Cojuangco v. Sandiganbayan

G.R. No. 183278 · 2009-04-24 · J. CARPIO MORALES, J.: · Primary: Civil; Secondary: Commercial
REITERATION

Facts

The Antecedents: The Republic of the Philippines filed a complaint for reconveyance of alleged ill-gotten wealth, including shares in Philippine Long Distance Telephone Company (PLDT) held through Philippine Telecommunications Investment Corporation (PTIC) and registered in the name of Prime Holdings, Inc. (Prime Holdings). The complaint was amended to implead petitioners Imelda O. Cojuangco and the Estate of Ramon U. Cojuangco. Procedural History: The Sandiganbayan initially dismissed the complaint regarding the PLDT shares. The Republic appealed to the Supreme Court (G.R. No. 153459), which was consolidated with other similar cases. By Decision dated January 20, 2006, the Supreme Court granted the Republic's appeal, declaring it the owner of 111,415 PTIC shares registered in the name of Prime Holdings. This Decision became final and executory on October 26, 2006. The Petition: The Republic filed a Motion for Issuance of a Writ of Execution with the Sandiganbayan, praying for the cancellation of the shares and annotation of ownership change, and for an accounting of dividends.

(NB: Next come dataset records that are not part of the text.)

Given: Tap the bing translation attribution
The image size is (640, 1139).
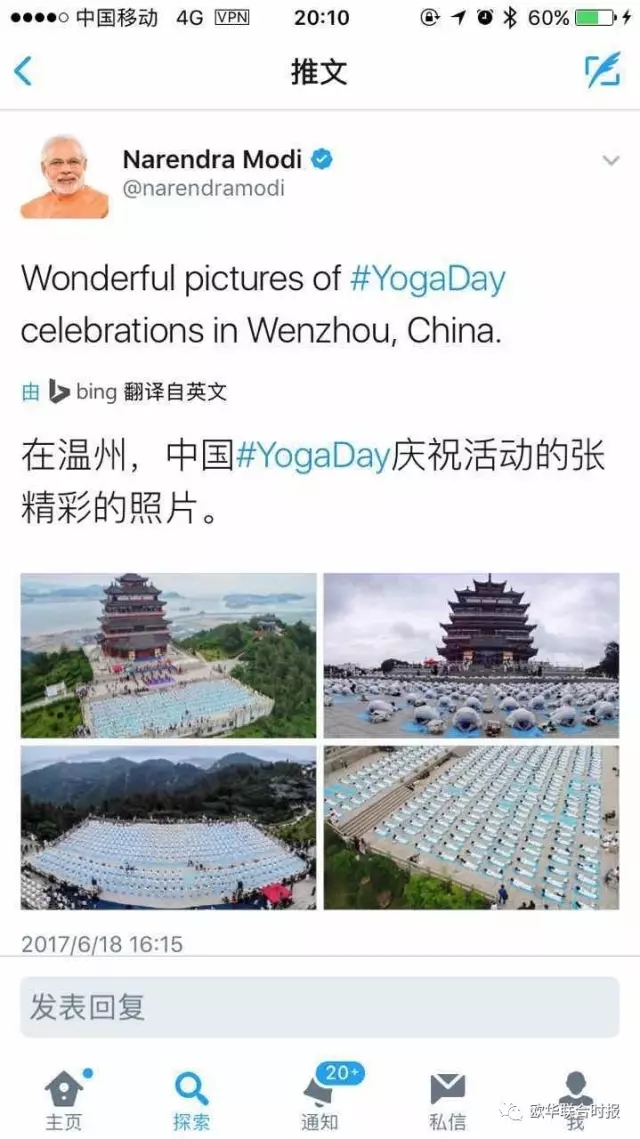Looking at the screenshot, I should pyautogui.click(x=123, y=392).
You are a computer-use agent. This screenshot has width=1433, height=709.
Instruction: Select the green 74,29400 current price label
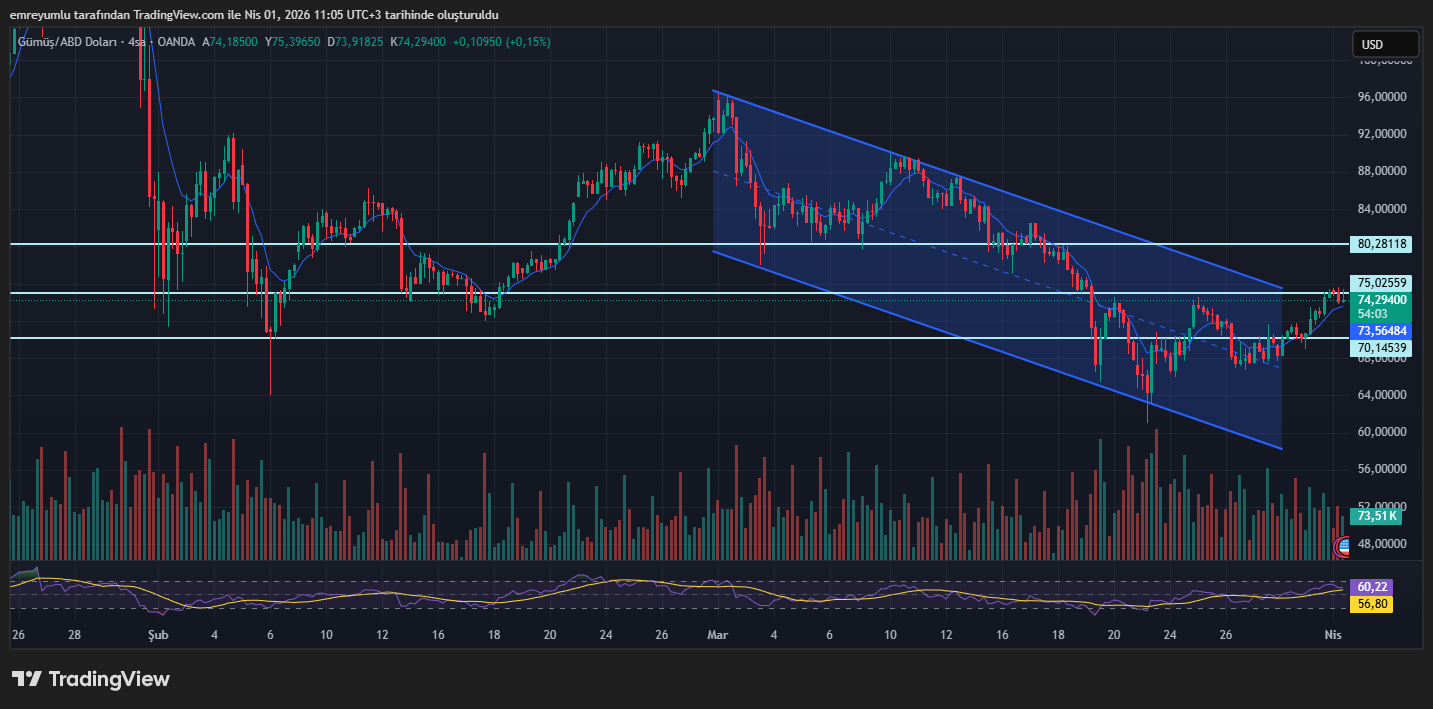(1383, 299)
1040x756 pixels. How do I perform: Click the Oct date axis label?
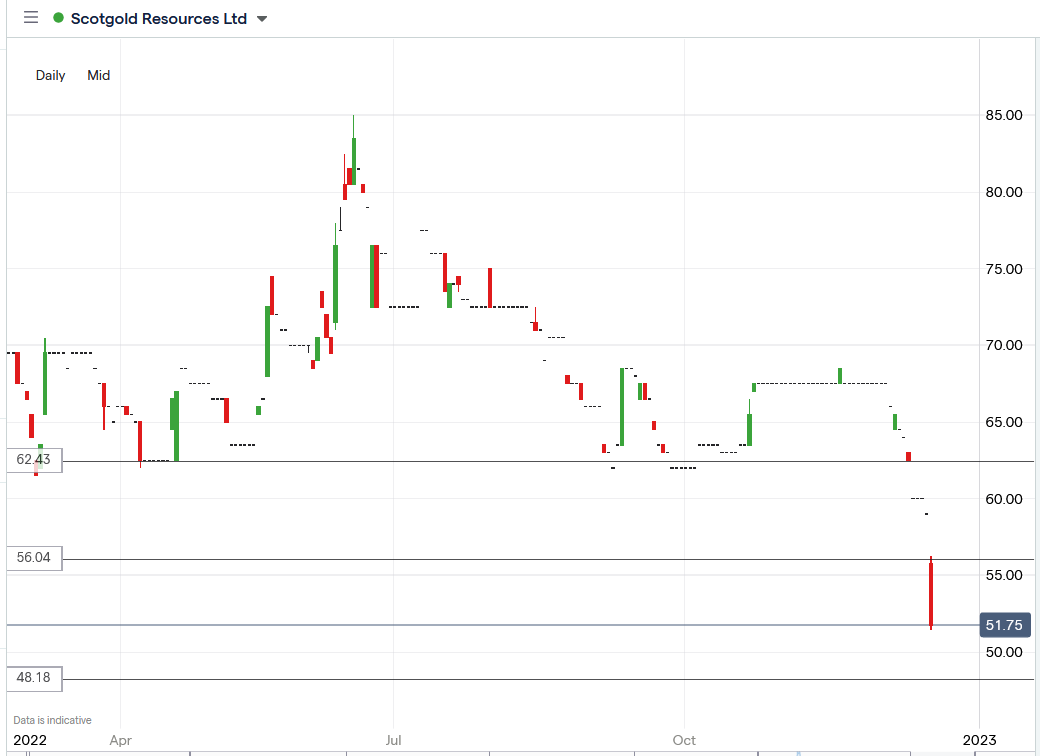684,739
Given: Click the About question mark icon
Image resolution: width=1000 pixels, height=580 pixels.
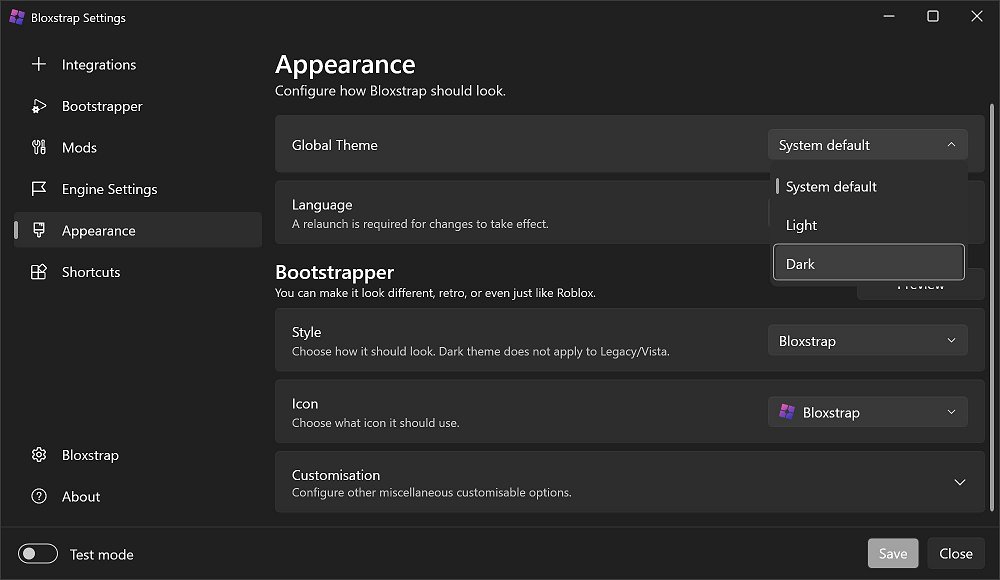Looking at the screenshot, I should coord(39,497).
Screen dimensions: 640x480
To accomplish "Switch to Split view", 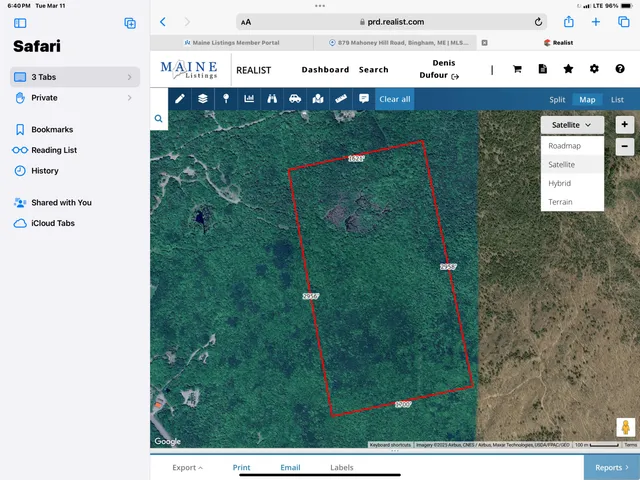I will 557,100.
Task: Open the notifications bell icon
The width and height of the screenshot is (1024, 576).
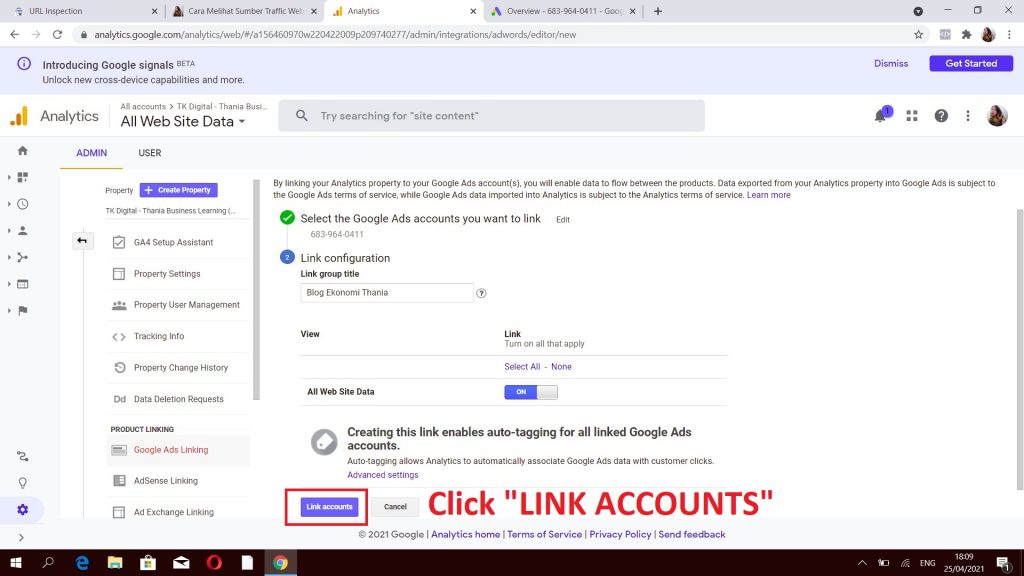Action: point(880,116)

The Sandiganbayan granted the writ for reconveyance but denied the prayer for dividends. Upon reconsideration, the Sandiganbayan, by Resolution dated November 7, 2007, ordered the delivery of cash and stock dividends with compounded interests. Petitioners moved for reconsideration, arguing the Decision did not cover dividends. The Sandiganbayan, by Resolution dated June 13, 2008, partly granted the motion by including legal interests but not compounding them, and issued a Writ of Execution, leading to the present petition for certiorari.

Issue(s)

Whether the Sandiganbayan gravely abused its discretion in ordering the accounting, delivery, and remittance of stock, cash, and property dividends, including interests, pertaining to the 111,415 PTIC shares, given that this Court’s Decision in G.R. No. 153459 did not explicitly discuss the same. Whether the Republic, having transferred the shares to a third party, is entitled to the dividends, interests, and earnings thereof.

Ruling

The petition is DENIED. The challenged Resolutions dated November 7, 2007 and June 13, 2008 of the Sandiganbayan in Civil Case No. 0002 are AFFIRMED.

Ratio Decidendi

On the issue of whether the Sandiganbayan gravely abused its discretion in ordering the accounting and remittance of dividends: The Court held that while the general rule is that execution is limited to what is ordained in the dispositive portion, exceptions exist. The body of the decision may be referred to for construction if there is ambiguity, or if the issue was extensively discussed. In G.R. No. 153459, although dividends were not explicitly mentioned in the dispositive portion, the body of the decision clearly adjudicated the entire block of shares and their fruits in favor of the Republic, finding them to be part of the Marcoses' ill-gotten wealth. Awarding the shares without their accruing dividends and interests would render the ownership 'crippled,' as it would deny the owner the 'jus utendi' or the right to receive what the thing produces. Therefore, the Sandiganbayan did not gravely abuse its discretion in ordering the remittance of dividends and interests. On the issue of whether the Republic is entitled to the dividends despite transferring the shares: The Court clarified that dividends are payable to the stockholder of record. A transfer of shares not recorded in the corporation's books is valid only between the parties. The transferor retains the right to dividends as against the corporation without notice of transfer, serving as a trustee of the real owner, subject to the agreement between the transferor and transferee. In this case, the Republic is entitled to the dividends from 1986 (when sequestered) until the transfer to Metro Pacific Assets Holdings, Inc. (Metro Pacific) on February 28, 2007. After the transfer, the Republic serves as a trustee of those dividends for Metro Pacific, subject to their agreement. Thus, the transfer of shares did not divest the Republic of its right to the dividends that accrued prior to the transfer.

Main Doctrine

The ownership of shares of stock necessarily includes the right to the fruits thereof, such as dividends and interests, even if not explicitly mentioned in the dispositive portion of a decision, provided that the body of the decision clearly adjudicates the shares and their accruals as ill-gotten wealth.